苏州知名网站制作开发,咨询类公司注册需要什么,wordpress 云笔记,福田区网站建【视频生成大模型】 视频生成大模型 THUDM/CogVideoX-2b CogVideoX-2b 模型介绍发布时间模型测试生成的demo视频生成视频限制 运行环境安装运行模型下载开源协议参考 CogVideoX-2b 模型介绍
CogVideoX是 清影 同源的开源版本视频生成模型。
基础信息#xff1a; 发布时间
2… 【视频生成大模型】 视频生成大模型 THUDM/CogVideoX-2b CogVideoX-2b 模型介绍发布时间模型测试生成的demo视频生成视频限制 运行环境安装运行模型下载开源协议参考 CogVideoX-2b 模型介绍
CogVideoX是 清影 同源的开源版本视频生成模型。
基础信息 发布时间
2024年8月份
模型测试生成的demo视频
https://github.com/THUDM/CogVideo/raw/main/resources/videos/1.mp4
https://github.com/THUDM/CogVideo/raw/main/resources/videos/2.mp4
生成视频限制
提示词语言 English*提示词长度上限 226 Tokens视频长度 6 秒帧率 8 帧 / 秒视频分辨率 720 * 480不支持其他分辨率(含微调)
运行环境安装
# diffusers0.30.1
# transformers0.44.0
# accelerate0.33.0 (suggest install from source)
# imageio-ffmpeg0.5.1
pip install --upgrade transformers accelerate diffusers imageio-ffmpeg 运行模型
import torch
from diffusers import CogVideoXPipeline
from diffusers.utils import export_to_videoprompt A panda, dressed in a small, red jacket and a tiny hat, sits on a wooden stool in a serene bamboo forest. The pandas fluffy paws strum a miniature acoustic guitar, producing soft, melodic tunes. Nearby, a few other pandas gather, watching curiously and some clapping in rhythm. Sunlight filters through the tall bamboo, casting a gentle glow on the scene. The pandas face is expressive, showing concentration and joy as it plays. The background includes a small, flowing stream and vibrant green foliage, enhancing the peaceful and magical atmosphere of this unique musical performance.pipe CogVideoXPipeline.from_pretrained(THUDM/CogVideoX-2b,torch_dtypetorch.float16
)pipe.enable_model_cpu_offload()
pipe.enable_sequential_cpu_offload()
pipe.vae.enable_slicing()
pipe.vae.enable_tiling()
video pipe(promptprompt,num_videos_per_prompt1,num_inference_steps50,num_frames49,guidance_scale6,generatortorch.Generator(devicecuda).manual_seed(42),
).frames[0]export_to_video(video, output.mp4, fps8)Quantized Inference
PytorchAO 和 Optimum-quanto 可以用于对文本编码器、Transformer 和 VAE 模块进行量化从而降低 CogVideoX 的内存需求。这使得在免费的 T4 Colab 或较小 VRAM 的 GPU 上运行该模型成为可能值得注意的是TorchAO 量化与 torch.compile 完全兼容这可以显著加快推理速度。
# To get started, PytorchAO needs to be installed from the GitHub source and PyTorch Nightly.

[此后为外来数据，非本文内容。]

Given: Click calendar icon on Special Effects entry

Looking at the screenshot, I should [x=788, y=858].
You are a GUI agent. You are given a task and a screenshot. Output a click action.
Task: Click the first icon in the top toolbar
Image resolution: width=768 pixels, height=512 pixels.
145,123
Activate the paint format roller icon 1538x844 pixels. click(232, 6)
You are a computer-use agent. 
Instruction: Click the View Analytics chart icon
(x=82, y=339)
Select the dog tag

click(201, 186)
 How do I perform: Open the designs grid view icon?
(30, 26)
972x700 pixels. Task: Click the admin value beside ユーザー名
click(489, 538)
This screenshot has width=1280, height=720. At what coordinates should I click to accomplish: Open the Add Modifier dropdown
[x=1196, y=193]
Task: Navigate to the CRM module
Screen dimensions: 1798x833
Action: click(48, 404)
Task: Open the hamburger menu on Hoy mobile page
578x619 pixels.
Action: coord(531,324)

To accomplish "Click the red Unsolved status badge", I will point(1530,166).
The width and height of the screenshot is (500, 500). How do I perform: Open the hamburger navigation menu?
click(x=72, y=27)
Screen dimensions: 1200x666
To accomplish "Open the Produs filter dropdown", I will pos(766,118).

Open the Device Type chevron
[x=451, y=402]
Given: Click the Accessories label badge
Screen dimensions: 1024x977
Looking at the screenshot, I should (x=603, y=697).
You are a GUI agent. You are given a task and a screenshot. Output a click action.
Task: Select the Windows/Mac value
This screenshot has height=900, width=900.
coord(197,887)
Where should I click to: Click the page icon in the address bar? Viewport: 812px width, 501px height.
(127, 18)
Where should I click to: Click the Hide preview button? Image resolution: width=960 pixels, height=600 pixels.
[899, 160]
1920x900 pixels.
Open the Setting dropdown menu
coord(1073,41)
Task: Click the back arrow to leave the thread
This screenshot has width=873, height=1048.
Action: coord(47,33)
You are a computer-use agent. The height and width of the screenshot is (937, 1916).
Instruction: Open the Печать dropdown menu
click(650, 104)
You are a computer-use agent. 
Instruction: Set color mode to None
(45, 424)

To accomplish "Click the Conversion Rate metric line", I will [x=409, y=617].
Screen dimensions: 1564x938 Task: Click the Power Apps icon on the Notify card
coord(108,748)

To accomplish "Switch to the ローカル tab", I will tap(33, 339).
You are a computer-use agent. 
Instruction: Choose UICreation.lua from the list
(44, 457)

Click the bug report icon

# Source and nightly installation is only required until next release.import torch
from diffusers import AutoencoderKLCogVideoX, CogVideoXTransformer3DModel, CogVideoXPipeline
from diffusers.utils import export_to_video
from transformers import T5EncoderModel
from torchao.quantization import quantize_, int8_weight_only, int8_dynamic_activation_int8_weightquantization int8_weight_onlytext_encoder T5EncoderModel.from_pretrained(THUDM/CogVideoX-2b, subfoldertext_encoder, torch_dtypetorch.bfloat16)
quantize_(text_encoder, quantization())transformer CogVideoXTransformer3DModel.from_pretrained(THUDM/CogVideoX-5b, subfoldertransformer, torch_dtypetorch.bfloat16)
quantize_(transformer, quantization())vae AutoencoderKLCogVideoX.from_pretrained(THUDM/CogVideoX-2b, subfoldervae, torch_dtypetorch.bfloat16)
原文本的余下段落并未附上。